DATA SHOWN Start Marker

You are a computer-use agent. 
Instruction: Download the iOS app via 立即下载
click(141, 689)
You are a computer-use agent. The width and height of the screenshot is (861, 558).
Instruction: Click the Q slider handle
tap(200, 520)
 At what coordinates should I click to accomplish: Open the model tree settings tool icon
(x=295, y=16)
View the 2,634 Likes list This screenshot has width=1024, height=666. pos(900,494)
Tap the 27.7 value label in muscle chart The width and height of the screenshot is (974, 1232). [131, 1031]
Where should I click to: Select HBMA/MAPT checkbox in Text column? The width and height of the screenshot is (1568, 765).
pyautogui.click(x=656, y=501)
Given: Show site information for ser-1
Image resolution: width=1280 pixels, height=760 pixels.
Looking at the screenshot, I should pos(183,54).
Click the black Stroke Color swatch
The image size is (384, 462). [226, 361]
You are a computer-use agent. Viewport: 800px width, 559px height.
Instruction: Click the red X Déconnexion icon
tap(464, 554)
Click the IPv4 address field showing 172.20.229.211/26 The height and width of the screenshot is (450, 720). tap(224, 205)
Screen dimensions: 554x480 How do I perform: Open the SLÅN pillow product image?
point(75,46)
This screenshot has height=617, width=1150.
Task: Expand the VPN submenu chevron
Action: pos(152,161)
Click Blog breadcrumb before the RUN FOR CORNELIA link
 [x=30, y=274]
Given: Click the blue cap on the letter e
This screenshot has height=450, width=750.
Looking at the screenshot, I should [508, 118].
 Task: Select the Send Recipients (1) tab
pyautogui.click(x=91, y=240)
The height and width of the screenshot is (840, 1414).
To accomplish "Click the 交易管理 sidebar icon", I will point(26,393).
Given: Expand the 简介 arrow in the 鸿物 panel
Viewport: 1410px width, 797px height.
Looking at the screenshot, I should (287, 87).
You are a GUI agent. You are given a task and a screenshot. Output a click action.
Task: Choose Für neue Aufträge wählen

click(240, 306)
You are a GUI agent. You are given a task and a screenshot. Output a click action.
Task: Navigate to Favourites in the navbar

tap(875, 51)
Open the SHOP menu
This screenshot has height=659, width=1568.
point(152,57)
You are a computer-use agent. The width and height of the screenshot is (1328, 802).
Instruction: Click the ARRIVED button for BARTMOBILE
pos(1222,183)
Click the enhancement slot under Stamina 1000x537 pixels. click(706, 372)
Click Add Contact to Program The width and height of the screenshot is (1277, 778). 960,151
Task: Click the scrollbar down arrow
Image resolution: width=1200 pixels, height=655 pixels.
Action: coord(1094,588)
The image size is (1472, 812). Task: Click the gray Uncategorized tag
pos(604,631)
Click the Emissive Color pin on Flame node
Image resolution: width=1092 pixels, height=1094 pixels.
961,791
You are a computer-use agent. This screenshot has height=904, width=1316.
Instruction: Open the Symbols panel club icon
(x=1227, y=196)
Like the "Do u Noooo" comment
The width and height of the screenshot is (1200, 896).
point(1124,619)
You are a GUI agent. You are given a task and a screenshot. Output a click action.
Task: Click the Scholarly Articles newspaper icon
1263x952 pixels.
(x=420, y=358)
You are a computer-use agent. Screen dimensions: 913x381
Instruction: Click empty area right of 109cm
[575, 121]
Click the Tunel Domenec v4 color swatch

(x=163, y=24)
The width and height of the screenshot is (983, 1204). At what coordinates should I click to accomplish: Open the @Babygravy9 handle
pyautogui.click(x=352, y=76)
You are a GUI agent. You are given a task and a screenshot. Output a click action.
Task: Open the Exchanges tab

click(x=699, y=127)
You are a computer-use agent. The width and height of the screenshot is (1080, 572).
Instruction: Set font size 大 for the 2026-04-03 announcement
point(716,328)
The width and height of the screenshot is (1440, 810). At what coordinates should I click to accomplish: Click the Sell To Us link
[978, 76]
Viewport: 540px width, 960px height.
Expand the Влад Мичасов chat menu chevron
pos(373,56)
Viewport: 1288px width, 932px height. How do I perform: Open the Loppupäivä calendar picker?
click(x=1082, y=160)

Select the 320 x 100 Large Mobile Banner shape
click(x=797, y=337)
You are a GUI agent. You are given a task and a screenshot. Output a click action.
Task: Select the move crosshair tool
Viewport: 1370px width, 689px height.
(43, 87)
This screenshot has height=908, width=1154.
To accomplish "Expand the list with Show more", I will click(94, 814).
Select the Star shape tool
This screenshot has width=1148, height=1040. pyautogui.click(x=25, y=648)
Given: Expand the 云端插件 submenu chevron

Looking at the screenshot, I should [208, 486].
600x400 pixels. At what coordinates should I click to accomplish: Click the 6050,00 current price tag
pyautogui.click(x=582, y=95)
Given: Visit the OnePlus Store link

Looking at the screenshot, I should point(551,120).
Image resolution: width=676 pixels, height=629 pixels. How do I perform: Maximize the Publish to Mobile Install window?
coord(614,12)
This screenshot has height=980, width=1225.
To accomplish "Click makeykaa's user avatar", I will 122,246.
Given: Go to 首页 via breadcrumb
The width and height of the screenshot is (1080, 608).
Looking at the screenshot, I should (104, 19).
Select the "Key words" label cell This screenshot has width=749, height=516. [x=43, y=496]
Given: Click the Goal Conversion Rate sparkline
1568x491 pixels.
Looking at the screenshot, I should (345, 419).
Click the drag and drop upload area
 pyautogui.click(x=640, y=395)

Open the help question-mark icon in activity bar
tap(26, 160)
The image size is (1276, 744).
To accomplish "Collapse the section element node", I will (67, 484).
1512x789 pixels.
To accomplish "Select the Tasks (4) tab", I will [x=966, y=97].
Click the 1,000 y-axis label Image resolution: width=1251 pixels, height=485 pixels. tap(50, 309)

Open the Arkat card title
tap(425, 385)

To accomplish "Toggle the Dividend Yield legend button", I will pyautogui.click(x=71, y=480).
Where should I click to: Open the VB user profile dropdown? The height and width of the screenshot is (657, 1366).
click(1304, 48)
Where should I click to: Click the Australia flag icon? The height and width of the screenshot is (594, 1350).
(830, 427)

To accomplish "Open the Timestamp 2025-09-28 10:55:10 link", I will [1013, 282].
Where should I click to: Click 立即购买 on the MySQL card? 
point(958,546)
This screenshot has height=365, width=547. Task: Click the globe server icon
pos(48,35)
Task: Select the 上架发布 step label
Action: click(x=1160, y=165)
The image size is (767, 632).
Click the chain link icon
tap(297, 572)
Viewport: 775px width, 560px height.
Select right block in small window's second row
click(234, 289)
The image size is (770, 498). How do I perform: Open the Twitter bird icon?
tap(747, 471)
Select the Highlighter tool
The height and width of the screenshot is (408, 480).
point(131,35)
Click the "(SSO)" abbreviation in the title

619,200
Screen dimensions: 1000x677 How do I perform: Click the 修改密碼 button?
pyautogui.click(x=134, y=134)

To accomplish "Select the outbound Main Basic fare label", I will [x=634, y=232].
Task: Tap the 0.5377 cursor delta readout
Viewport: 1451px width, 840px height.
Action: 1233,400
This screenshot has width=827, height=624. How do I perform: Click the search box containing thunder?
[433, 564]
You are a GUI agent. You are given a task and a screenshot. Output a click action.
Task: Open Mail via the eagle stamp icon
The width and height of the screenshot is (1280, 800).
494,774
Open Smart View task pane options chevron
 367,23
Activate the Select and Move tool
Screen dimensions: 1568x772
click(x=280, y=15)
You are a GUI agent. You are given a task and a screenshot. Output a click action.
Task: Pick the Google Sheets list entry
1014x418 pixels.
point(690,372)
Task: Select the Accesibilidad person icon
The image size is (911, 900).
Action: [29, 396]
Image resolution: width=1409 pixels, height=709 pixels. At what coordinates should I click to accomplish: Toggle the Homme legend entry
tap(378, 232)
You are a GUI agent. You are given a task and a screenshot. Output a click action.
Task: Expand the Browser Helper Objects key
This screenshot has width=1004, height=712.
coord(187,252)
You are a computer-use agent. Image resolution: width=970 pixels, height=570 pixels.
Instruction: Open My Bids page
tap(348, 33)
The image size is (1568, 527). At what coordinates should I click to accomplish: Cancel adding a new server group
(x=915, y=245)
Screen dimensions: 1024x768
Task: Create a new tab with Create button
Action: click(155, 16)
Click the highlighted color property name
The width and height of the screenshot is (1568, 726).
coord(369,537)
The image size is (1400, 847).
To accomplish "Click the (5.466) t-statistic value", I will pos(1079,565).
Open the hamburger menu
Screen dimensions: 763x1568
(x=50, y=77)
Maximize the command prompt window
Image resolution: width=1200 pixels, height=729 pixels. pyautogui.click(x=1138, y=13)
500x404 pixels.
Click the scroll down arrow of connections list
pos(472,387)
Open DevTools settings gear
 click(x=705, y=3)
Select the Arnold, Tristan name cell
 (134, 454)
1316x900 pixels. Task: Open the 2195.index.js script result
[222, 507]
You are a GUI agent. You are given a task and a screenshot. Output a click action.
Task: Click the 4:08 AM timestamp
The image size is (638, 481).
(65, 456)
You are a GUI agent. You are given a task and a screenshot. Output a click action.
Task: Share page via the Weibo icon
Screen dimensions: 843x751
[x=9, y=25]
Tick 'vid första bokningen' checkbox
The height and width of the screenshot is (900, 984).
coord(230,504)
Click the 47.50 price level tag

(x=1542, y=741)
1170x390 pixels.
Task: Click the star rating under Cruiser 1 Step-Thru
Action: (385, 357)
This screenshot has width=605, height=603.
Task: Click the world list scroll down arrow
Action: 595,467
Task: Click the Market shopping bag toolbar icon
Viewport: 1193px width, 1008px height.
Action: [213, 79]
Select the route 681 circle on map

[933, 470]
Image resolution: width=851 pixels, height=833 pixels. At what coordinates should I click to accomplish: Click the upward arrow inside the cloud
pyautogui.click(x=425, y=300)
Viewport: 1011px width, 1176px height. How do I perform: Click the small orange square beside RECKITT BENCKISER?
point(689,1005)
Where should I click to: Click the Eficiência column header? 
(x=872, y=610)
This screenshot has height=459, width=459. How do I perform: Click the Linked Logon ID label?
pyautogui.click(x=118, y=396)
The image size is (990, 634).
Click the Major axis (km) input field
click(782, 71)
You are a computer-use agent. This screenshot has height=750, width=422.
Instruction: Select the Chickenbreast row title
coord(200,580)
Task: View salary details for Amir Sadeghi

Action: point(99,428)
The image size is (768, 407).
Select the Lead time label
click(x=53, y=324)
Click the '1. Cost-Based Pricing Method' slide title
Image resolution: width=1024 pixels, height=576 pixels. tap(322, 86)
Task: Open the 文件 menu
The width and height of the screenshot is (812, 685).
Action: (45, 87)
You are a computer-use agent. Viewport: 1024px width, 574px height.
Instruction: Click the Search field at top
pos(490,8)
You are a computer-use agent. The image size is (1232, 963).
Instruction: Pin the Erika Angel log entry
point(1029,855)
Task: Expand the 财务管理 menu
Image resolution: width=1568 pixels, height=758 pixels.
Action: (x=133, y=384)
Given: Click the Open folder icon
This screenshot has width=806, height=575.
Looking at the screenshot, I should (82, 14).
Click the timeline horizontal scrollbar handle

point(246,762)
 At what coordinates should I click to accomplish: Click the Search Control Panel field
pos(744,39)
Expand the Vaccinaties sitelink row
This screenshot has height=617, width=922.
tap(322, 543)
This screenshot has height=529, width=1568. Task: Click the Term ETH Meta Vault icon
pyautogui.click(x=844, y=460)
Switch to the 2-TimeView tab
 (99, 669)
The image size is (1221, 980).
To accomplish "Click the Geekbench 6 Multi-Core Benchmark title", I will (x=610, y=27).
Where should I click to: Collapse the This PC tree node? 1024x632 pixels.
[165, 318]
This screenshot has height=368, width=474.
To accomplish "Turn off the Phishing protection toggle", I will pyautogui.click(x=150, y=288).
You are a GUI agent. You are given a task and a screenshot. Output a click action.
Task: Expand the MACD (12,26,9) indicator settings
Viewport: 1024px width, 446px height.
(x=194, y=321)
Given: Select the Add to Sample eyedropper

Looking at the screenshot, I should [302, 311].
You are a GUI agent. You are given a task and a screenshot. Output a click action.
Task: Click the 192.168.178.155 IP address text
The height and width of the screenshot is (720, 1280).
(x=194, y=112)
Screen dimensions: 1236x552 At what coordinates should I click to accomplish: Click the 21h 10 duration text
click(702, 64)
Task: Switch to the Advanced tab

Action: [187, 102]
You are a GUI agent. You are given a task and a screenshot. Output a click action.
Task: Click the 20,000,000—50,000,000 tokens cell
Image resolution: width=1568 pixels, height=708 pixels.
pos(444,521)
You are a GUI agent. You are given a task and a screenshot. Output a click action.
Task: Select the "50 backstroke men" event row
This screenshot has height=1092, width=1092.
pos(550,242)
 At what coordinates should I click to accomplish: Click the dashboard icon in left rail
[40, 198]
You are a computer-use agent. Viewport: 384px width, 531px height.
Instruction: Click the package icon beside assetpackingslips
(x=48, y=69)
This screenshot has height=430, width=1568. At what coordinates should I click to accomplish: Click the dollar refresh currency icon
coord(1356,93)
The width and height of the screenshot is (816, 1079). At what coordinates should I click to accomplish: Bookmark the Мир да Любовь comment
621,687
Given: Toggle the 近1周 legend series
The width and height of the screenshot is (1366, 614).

DATA SHOWN End Marker

Search the records for the word "address". Copy every line that has it.

▸ **EXERCISE SOLUTION**:
Click the IPv4 address field showing 172.20.229.211/26 The height and width of the screenshot is (450, 720). tap(224, 205)
Task: Click the 192.168.178.155 IP address text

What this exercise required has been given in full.